One number is the expected answer: the count of lines in the material below containing the word "Privacy".

-- Listed entries --
"""

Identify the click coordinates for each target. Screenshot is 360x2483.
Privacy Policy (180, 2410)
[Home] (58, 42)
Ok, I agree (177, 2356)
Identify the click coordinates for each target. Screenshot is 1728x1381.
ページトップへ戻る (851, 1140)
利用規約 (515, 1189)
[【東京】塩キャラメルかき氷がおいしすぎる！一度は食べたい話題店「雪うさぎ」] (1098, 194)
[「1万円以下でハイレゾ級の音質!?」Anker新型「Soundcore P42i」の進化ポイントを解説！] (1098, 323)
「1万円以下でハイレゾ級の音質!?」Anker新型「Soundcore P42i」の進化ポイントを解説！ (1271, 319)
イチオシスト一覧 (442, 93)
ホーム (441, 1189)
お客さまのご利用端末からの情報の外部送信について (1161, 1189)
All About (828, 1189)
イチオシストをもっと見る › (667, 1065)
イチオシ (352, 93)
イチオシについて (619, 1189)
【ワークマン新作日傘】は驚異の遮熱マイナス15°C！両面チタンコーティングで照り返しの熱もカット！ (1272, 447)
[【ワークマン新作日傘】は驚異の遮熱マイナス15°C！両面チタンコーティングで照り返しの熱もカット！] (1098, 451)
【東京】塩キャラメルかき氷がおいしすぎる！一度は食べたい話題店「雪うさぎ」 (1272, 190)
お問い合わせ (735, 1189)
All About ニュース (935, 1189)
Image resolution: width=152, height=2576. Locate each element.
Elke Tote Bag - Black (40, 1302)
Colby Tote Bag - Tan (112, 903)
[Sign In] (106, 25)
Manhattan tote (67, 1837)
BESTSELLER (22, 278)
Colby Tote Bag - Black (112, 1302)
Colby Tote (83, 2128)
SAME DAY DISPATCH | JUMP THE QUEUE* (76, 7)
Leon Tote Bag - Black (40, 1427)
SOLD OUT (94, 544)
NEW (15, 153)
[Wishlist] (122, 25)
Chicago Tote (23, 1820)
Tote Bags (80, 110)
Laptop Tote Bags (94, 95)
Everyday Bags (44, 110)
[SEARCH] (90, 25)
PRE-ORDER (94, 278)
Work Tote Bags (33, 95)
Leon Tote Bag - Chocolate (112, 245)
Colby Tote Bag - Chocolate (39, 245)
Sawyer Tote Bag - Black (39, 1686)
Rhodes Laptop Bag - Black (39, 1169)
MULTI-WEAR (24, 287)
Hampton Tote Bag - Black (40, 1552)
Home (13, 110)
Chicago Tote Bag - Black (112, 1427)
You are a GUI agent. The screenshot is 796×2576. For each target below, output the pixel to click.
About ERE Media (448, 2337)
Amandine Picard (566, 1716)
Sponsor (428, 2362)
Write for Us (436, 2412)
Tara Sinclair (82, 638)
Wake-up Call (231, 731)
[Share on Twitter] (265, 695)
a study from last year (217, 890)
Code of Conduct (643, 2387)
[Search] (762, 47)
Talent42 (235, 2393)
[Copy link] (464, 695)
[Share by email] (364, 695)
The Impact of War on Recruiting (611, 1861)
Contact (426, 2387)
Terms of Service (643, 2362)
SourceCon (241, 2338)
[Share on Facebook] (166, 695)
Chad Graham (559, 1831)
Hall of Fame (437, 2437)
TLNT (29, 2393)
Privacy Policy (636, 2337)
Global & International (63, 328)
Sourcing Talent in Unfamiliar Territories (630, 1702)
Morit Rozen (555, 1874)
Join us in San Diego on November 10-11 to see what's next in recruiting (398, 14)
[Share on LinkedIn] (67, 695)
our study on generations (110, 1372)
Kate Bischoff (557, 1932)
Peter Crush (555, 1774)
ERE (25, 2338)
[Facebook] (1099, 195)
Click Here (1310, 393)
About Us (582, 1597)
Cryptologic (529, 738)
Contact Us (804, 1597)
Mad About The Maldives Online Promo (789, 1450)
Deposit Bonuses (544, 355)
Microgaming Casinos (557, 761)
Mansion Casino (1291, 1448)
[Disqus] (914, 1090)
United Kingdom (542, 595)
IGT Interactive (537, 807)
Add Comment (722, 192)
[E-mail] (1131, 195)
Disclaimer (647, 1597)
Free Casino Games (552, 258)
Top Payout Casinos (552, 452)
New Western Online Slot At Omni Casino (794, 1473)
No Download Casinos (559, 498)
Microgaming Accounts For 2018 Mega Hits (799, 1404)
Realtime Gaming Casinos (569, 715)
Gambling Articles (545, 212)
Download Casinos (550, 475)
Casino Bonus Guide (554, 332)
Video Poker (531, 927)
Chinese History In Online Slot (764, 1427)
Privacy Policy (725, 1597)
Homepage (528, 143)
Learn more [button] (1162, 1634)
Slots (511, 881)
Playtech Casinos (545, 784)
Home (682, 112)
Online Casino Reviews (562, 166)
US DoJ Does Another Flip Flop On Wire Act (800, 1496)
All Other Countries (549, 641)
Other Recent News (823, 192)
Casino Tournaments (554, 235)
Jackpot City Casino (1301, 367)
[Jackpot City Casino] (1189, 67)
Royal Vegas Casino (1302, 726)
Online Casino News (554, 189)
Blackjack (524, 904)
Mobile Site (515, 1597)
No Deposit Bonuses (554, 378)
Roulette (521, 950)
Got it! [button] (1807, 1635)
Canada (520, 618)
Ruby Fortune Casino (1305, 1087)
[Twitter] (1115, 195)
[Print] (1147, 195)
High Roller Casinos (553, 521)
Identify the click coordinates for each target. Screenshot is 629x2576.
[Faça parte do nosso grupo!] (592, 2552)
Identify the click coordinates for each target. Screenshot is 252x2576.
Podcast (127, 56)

"""

-- Answer section --
3